• _DOCUMENT_:
▬▬▬▬▬▬▬▬▬▬
Paper29 focuses on the problem that previous methods for fusing single-modal features into multimodal embeddings may lead to information loss or redundancy. A single mode enhancement transformer is introduced to extract the single mode information from the multi-mode embedding step by step and highlight the discriminant information. Paper30 proposes a multimodal Transformer network based on rough set theory for emotion analysis and emotion recognition. This method improves the feature extraction and fusion ability of multimodal information through rough set self-attention and rough set cross-attention mechanisms. Paper31 introduces a unified multimodal framework named UniMF, which aims to solve the problem of missing modes and alignment in multimodal sentiment analysis. The UniMF framework is particularly focused on dealing with multimodal sequences that are incomplete (that is, missing certain modes) and unaligned (that is, time or spatial synchronization issues between different modes), which are common challenges in real-world multimodal data collection. Paper32 proposes a framework called TriSAT, which focuses on three-modal representation learning for multimodal sentiment analysis. The TriSAT framework is built on top of Transformer and introduces a module called Trimodal Multi-Head Attention (TMHA). This module treats language as the primary mode and combines information from visual and audio modes to enhance the accuracy of sentiment analysis.
Transformer-based pre-trained language model
The contribution of text modality in the sentiment analysis task is much greater than that of non-textual modalities. Therefore, the application of pre-trained language model in the field of multimodal sentiment analysis is increasing33,34.
BERT is the most widely used pre-trained language model in the field of multimodal sentiment analysis. BERT’s Transformer-based bidirectional encoder is pre-trained through mask language modeling and next sentence prediction. Its feature is to support context bidirectional understanding, which is suitable for natural language understanding tasks35. In 2019, RoBERTa (Robustly Optimized BERT Approach) was proposed as an improved version of BERT, which removes NSP tasks and optimizes training strategies (larger batch size, longer sequences), surpassing the original BERT on multiple NLU tasks with higher training efficiency36. SentiLARE (Sentiment-Aware Language Representation with Linguistic Knowledge) is a pre-trained language model for emotional perception proposed by Yequan Wang et al in 2020. Its core innovation lies in the explicit integration of linguistic knowledge (such as part of speech tagging, semantic role tagging) and affective information. By designing pre-training tasks for affective perception (such as affective word mask and sentence affective contrast learning), the model can enhance the modeling ability of textual affective polarity and fine-grained affective expression. It is significantly superior to traditional pre-trained models (such as BERT and RoBERTa) in tasks such as emotion classification and aspect level emotion analysis, and shows stronger robustness and generalization especially in low-resource scenarios37.
▬▬▬▬▬▬▬▬▬▬
• _EXCERPTED DATA_:
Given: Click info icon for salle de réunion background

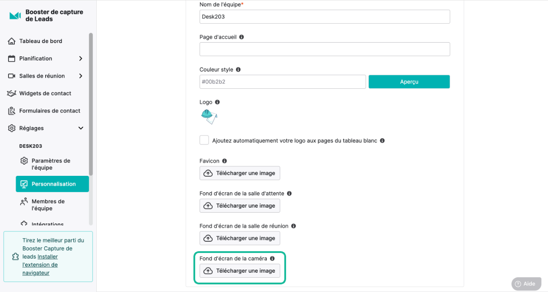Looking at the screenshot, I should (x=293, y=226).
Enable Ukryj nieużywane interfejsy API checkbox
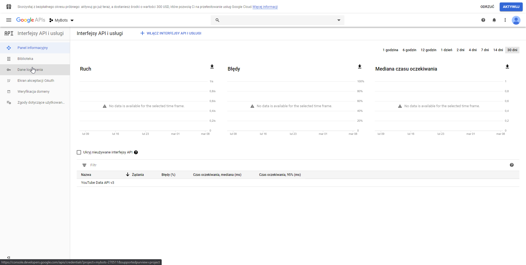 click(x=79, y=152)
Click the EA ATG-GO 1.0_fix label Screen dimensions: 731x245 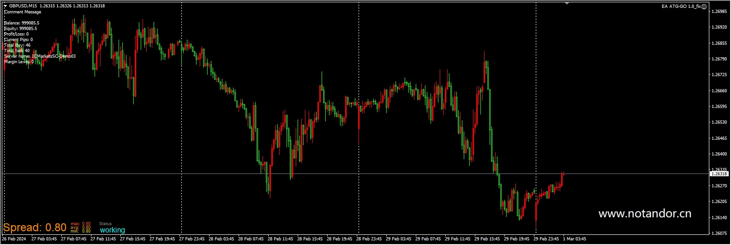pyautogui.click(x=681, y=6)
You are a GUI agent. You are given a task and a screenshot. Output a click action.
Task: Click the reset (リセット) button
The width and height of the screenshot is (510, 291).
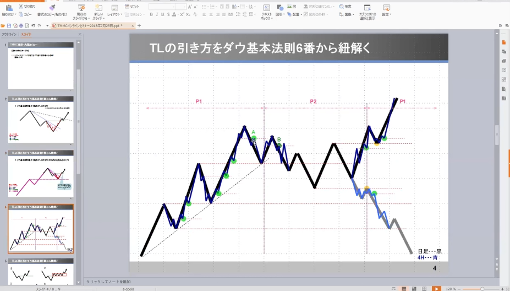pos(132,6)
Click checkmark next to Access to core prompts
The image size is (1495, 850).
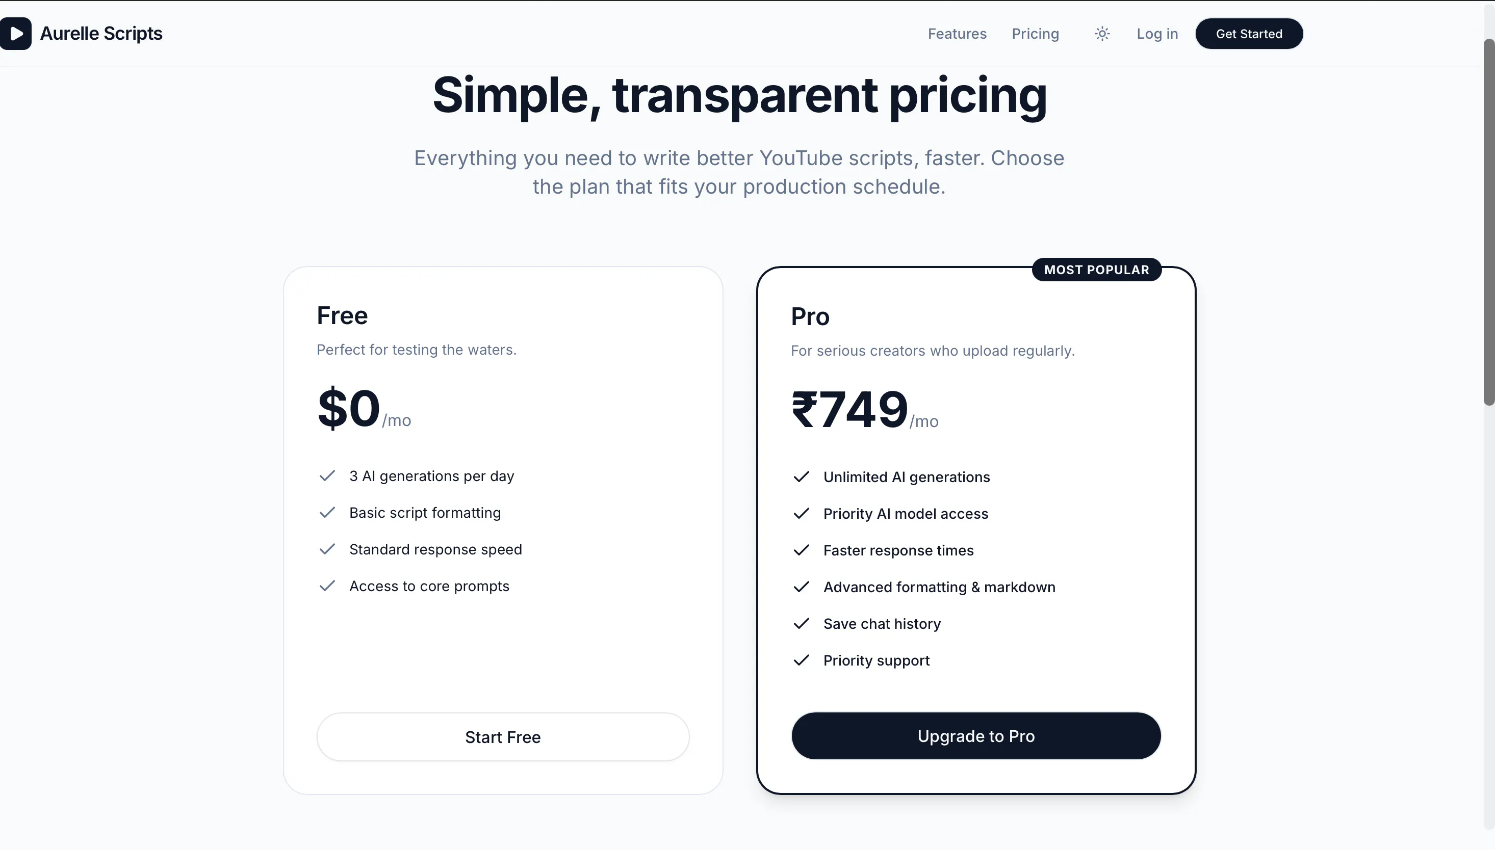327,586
▬▬▬▬▬▬▬▬▬▬
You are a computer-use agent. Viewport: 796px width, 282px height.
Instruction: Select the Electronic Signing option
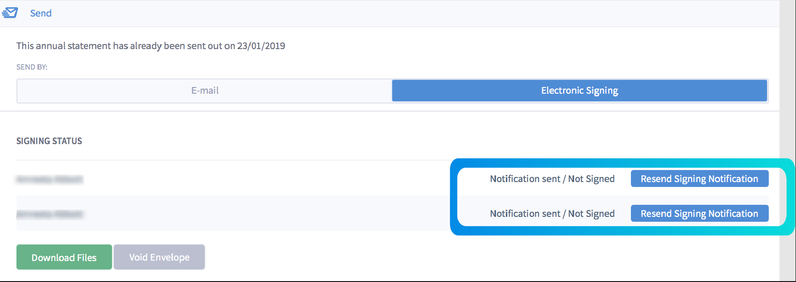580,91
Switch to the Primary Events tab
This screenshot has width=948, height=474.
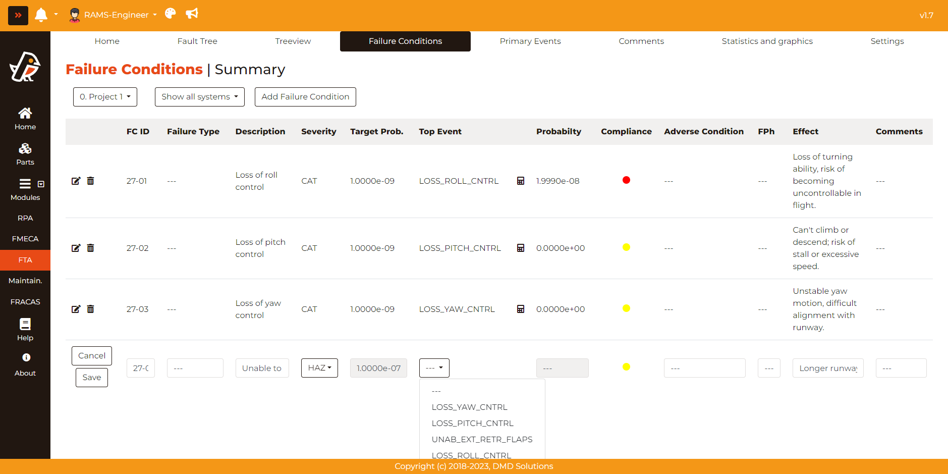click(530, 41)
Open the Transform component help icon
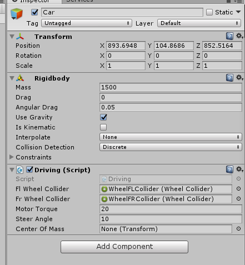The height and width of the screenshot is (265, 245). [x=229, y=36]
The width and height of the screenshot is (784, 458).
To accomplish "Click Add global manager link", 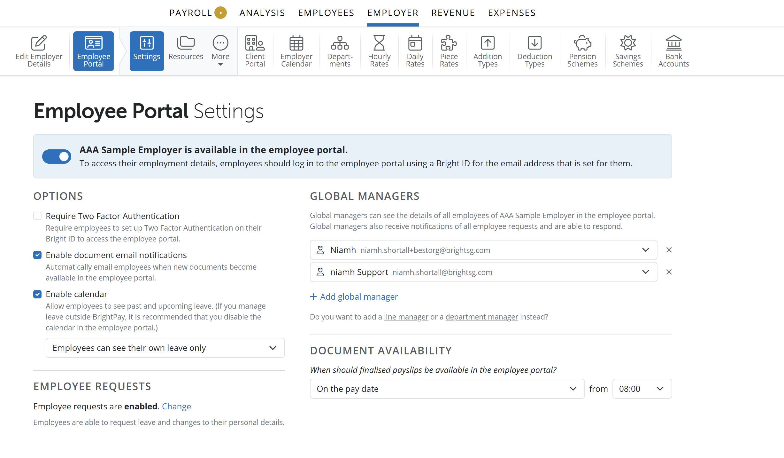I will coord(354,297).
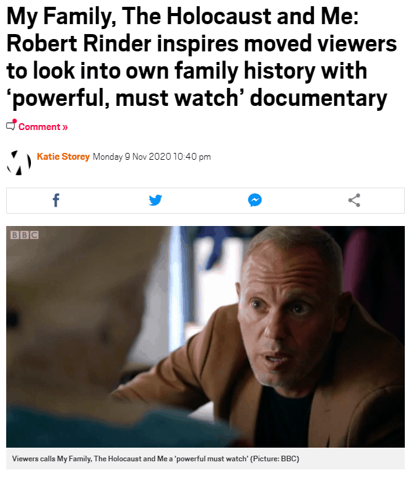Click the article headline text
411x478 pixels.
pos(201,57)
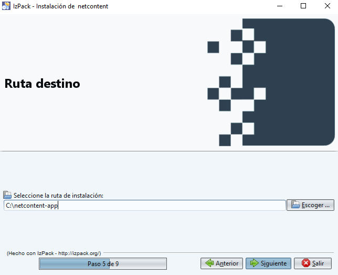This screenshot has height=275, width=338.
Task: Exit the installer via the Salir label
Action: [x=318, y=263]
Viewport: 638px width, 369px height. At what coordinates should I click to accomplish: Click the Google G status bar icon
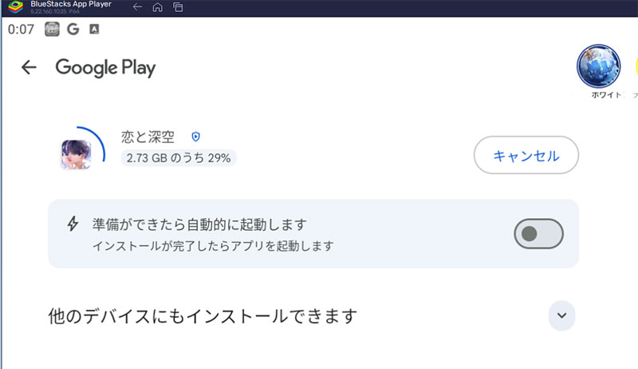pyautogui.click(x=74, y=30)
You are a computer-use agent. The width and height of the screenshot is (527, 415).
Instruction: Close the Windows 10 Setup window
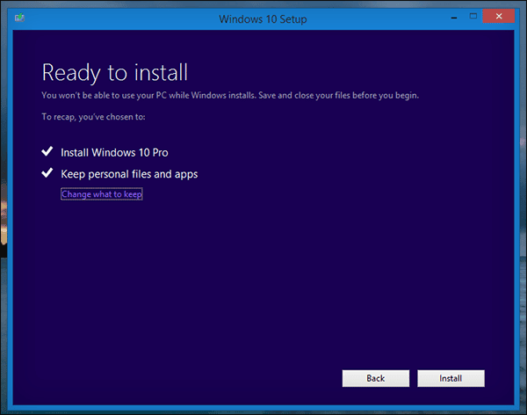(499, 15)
▬▬▬▬▬▬▬▬▬▬
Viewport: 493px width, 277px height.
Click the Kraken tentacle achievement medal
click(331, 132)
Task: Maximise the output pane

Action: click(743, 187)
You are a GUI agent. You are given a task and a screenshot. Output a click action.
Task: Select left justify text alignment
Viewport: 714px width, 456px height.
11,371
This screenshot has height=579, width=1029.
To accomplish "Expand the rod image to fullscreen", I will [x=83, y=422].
▬▬▬▬▬▬▬▬▬▬
• _WHAT YOU NEED TO DO_:
1 - Print the passage on multimodal sentiment analysis, starting with "Transformer-based pre-trained language" and going on through "analysis is increasing33,34.".
2 - In the entries, starting with the line with "Switch to the Primary Events tab" and going on through the line with "The height and", swap "help icon" for "info icon" and give only those lines, otherwise unchanged. Leave out the pictures.

• _OUTPUTS BY TASK_:
1 -
Transformer-based pre-trained language model
The contribution of text modality in the sentiment analysis task is much greater than that of non-textual modalities. Therefore, the application of pre-trained language model in the field of multimodal sentiment analysis is increasing33,34.

2 -
Switch to the Primary Events tab
This screenshot has width=948, height=474.
click(530, 41)
Open the Transform component info icon
The height and width of the screenshot is (265, 245). [x=229, y=36]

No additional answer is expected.